British singer and former milkmaid

Isabella Burchell, who became known as Isabella Vincent and Mrs Mills (1734 – 9 June 1802) was a British milkmaid and later singer at Vauxhall Gardens for ten years.

==Life==
She was said to have been a milkmaid who was trained as a singer at the expense of Jonathan Tyers and brought to London from near his estate in Surrey in 1751. Tyers owned the Denbies estate in Surrey and he had heard her near there. Tyers had a long lease on the Vauxhall Gardens and she was employed there for ten seasons.

In 1759 she appeared to great success in The Beggar's Opera at Vauxhall Gardens. The following year she appeared again at Vauxhall alongside Charlotte Brent, which invited comparisons between them in the press. After she travelled by coach with the philosopher Jeremy Bentham that year, Bentham boasted of meeting the "famous" Mrs Vincent who had entertained him with songs within the stagecoach.
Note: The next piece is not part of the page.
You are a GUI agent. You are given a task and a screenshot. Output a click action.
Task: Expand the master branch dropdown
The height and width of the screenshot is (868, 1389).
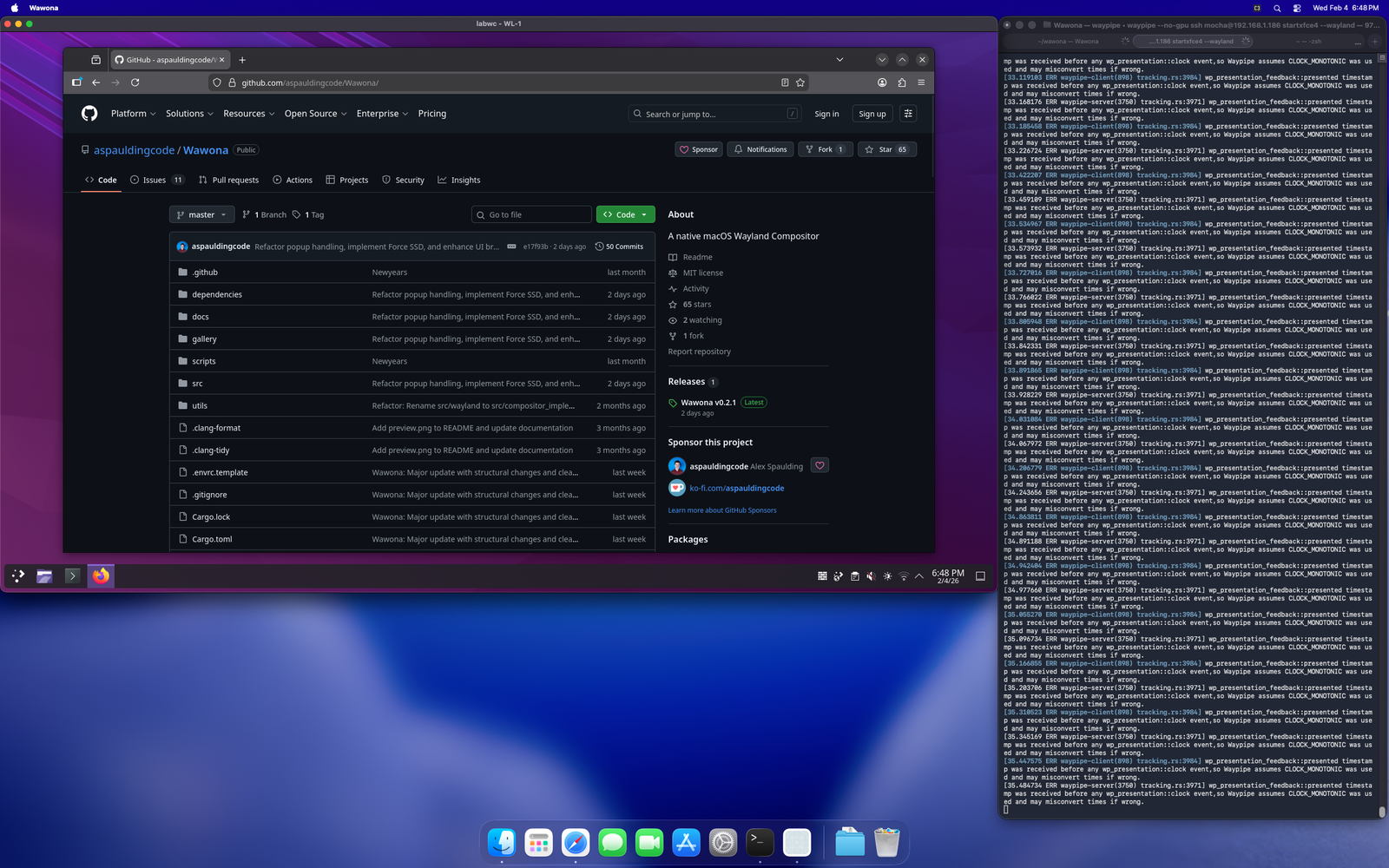click(201, 214)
Vincent had her first role on the stage when David Garrick put on the Beggar's Opera at Drury Lane and cast Vincent in the leading role of Polly.
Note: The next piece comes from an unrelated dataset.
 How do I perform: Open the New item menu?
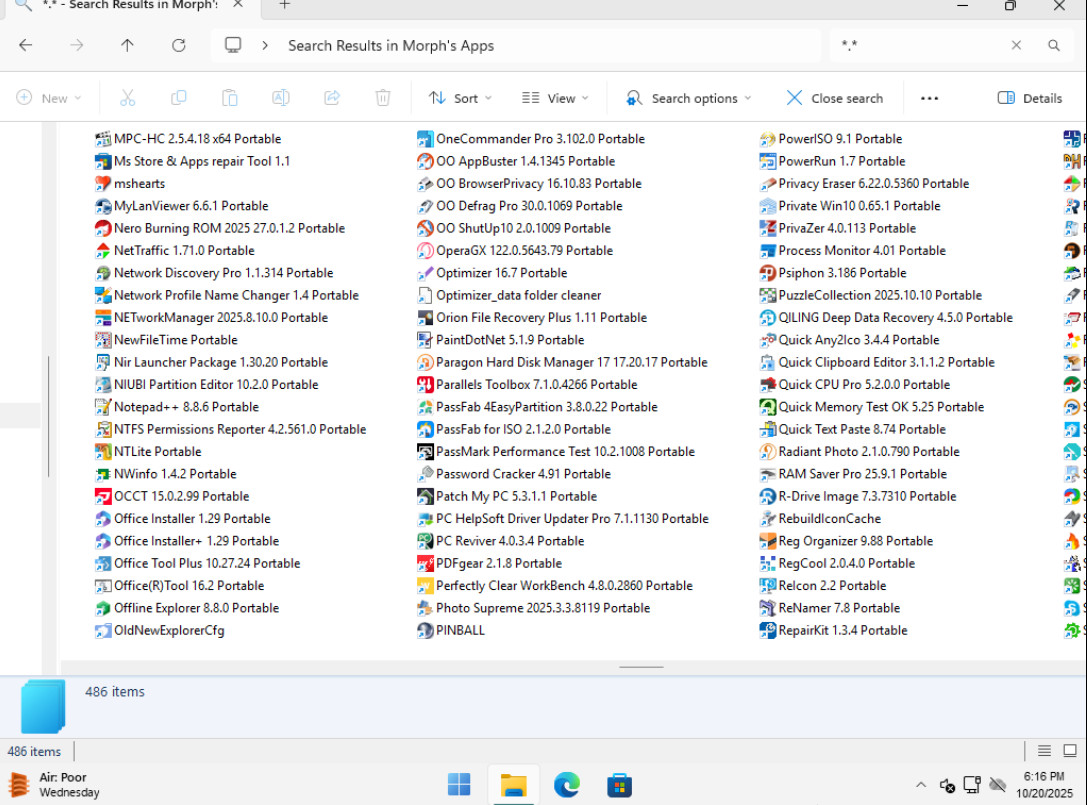point(49,98)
Vincent continued to appear in the theatre where she was not noted for her acting, although her singing was well received and she was cast in two operas. Every year she would take the lead in the Beggars's Opera until her final season in 1767 when she sang the part once as a widow, as her husband had died the previous year. She remarried in 1767 to John Mills, a sea captain for the East India Company. They had met at Marylebone Gardens where she had been singing, each summer, since 1864.

She would appear as "Mrs Mills".

Vincent went to India with her daughter and her last husband but died in London in 1802.

==Private life==
On 25 August 1755 she married Richard Vincent who led the orchestra at Vauxhall. They had three daughters, of whom Elizabeth (born 1757) was the only survivor. Richard died in 1766. She and her second husband, John Mills, had another son John Wedderburn Samuel Thomas Mills who was baptized and died in Calcutta in 1769.